Bazen de bunun nedeni meraklılığı oluru. Sırf merakı
yüzünden civayı kafasına dikmişliği bile vardı.

Bahar koşarak mutfağa indi ve annesi Müjde Hanım'ı fırından yolda atıştırmak için kurabiyeleri çıkardığını gördü.

- Ah kalktınnmı canım?

- Evet uyandım anne.
(Hiç uyuyamadım ki.)

- Abin uyandı mı ?

- Evet uyandırdım.
( Göbeğim çatladı uyandırana kadar.)

- Tamam sen içeriye geç anneciğim.

- Tamam anne.

Bahar içeriye gitti ve televizyonu açtı. Bahar' ın en sevdiği çizgi film çıkmıştı.
Tabii ağbeyinin de en sevmediği. Abisi ondan sadece 3 yaş büyüktü. 9 yaşındaydı ama çizgi film izlemekten hiç hoşlanmazdı.
Bahar çizgi filmini izlemeye dalmışken abisi içeriye girdi.

- Of Bahar yine çizgi film mi izliyorsun?

- Evet.

- Çok saçma ne anlıyorsun bundan?

- Bence çok güzel.

Abisi Yiğit Ali koltuğa oturdu ve "Ne zaman yola çıkacağız Bahar?"

- Birazdan çıkarız abi babam eşyaları taşıyormuş annem de yolda yemek için bir şeyler hazırlıyordu.

- Tamam.

Yiğit Ali Bahar' ın izlediği çizgi filmden baya sıkılmışa benziyordu.

- Bahar ben çok sıkıldım. Hadi başka birşey aç.

Bahar tam cevap vereceği sırada annesi içeri girdi.
"Hadi çocuklar çıkıyoruz."

Bahar hemen ayağa kalktı ve koşarak dışarıya çıktı. Annesi ve abisi onun bu heyecanlı haline gülüp televizyonu kapattılar ve evden çıktılar.

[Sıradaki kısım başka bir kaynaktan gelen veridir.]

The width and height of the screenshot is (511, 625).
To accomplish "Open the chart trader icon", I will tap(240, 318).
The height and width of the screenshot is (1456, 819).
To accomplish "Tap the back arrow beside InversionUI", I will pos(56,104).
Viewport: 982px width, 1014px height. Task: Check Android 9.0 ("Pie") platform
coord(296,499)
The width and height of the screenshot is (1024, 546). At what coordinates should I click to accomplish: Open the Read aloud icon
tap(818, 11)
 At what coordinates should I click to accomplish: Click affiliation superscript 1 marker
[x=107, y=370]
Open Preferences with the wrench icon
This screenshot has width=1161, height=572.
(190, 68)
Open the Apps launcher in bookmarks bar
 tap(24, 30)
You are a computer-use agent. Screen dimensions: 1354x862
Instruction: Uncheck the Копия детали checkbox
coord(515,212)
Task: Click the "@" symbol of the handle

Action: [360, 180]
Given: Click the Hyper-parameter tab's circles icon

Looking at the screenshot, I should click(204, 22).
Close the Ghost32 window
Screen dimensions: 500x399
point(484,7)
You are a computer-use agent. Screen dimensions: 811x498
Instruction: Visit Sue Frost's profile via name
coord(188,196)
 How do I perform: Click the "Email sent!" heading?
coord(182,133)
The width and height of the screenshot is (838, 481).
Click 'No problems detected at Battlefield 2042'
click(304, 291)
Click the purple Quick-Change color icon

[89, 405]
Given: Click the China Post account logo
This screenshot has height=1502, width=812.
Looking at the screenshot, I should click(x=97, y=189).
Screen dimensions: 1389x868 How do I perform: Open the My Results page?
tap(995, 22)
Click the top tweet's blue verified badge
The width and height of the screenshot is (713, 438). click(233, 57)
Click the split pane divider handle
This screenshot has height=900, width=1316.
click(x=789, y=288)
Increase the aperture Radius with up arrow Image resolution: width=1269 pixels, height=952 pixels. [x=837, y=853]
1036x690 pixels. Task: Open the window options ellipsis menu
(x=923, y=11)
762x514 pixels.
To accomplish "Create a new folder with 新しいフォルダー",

Hepsi arabada yerini almıştı.
Hakan Bey çocuklara dikiz aynasında bakıp "Heyecanlı mısınız çocuklar?" dedi.

Bahar hemen lafa atlayıp
" Ben çok heyecanlıyım baba." dedi.
Hakan Bey Bahar'ın bu heyecanlı haline kahkaha atıp arabayı çalıştırdı.

Hakan Bey arabanın teyipinden bir şarkı açtı. Bu şarkı Bahar'ın en sevdiği şarkıydı. Yiğit Ali' de severdi bu şarkıyı. Abi kardeş şarkıya eşlik etmeye başladılar. Söyleyecekleri son şarkı olduğundan habersiz bir şekilde söylediler o şarkıyı.

İki çocuğun neşeli sesi ve anne babalarının onları izlerken attığı kahkahalar doldurmuştu arabanın içini. Tam o anda bir şey olmuştu ama. Neşeyle karışmış tüm kahkahalar susup yerini çok korkunç ve büyük bir sese bırakmıştı. Bu neşeli ve aydınlık ailenin hayatı işte tam bu noktada kapkara bir buluta dönmüştü.